Are we to prepare for the demonic invasion of Satan’s rampage through the earth in the Tribulation? No, but are you prepared this evening for what most believers alive on earth today, and throughout the past six thousand years, have faced? Probably not!
 
For all of the history of the Earth, for MOST believers, life for God has been reduced to three words: frequent hostile persecution, constant inescapable affliction, and earnest supplication for the protection of loved ones.
 
Every day there are more voices around Christ’s Throne in Heaven, more saints who kneel raising the fragrant worship of praise to God, and more redeemed lives who bless the Name of their Redeemer. Because:
 
Worshippers Increase Daily In Heaven
 
One of the avenues of enlarging the worshippers of Heaven is through the martyrdom of saints.

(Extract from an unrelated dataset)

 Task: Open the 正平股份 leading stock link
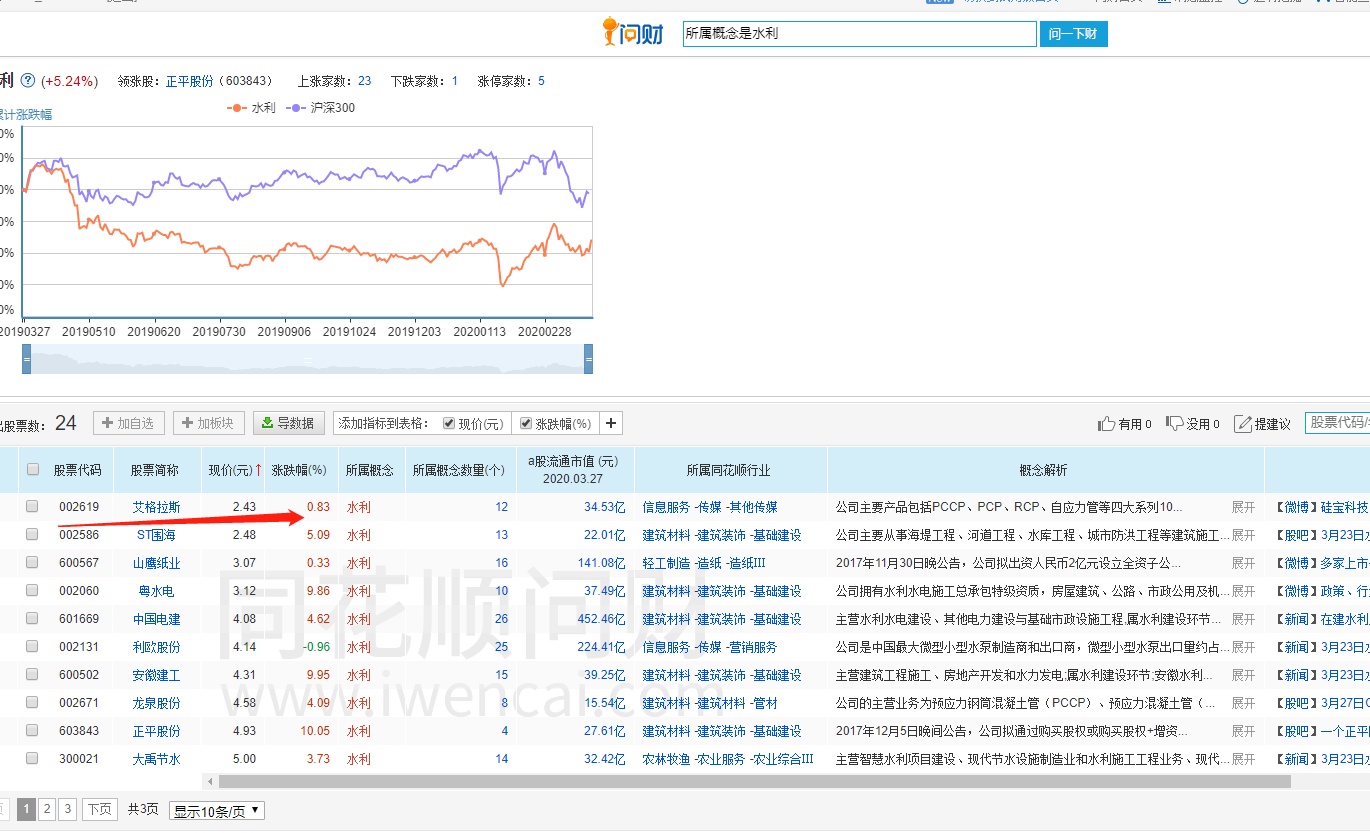click(x=188, y=80)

More believers have died for their faith in the last hundred years than have died for Christ in the other 1,900 years since the Cross. That is what Jesus said it would be like in Matthew 24:7-9.
 
For nation will rise against nation, and kingdom against kingdom. And there will be famines, pestilences, and earthquakes in various places. 8 All these are the beginning of sorrows. 9 “Then they will deliver you up to tribulation and kill you, and you will be hated by all nations for My name’s sake.
 
Remember that many of Christ’s saints are suffering and dying around the world today. Persecutions are as old as God’s people. Saints were persecuted in the Old Testament as were believers in the New Testament. Even a casual reading of the book of Acts will find no less than 47 different events that involved harm, mistreatment, and persecution of those early believers.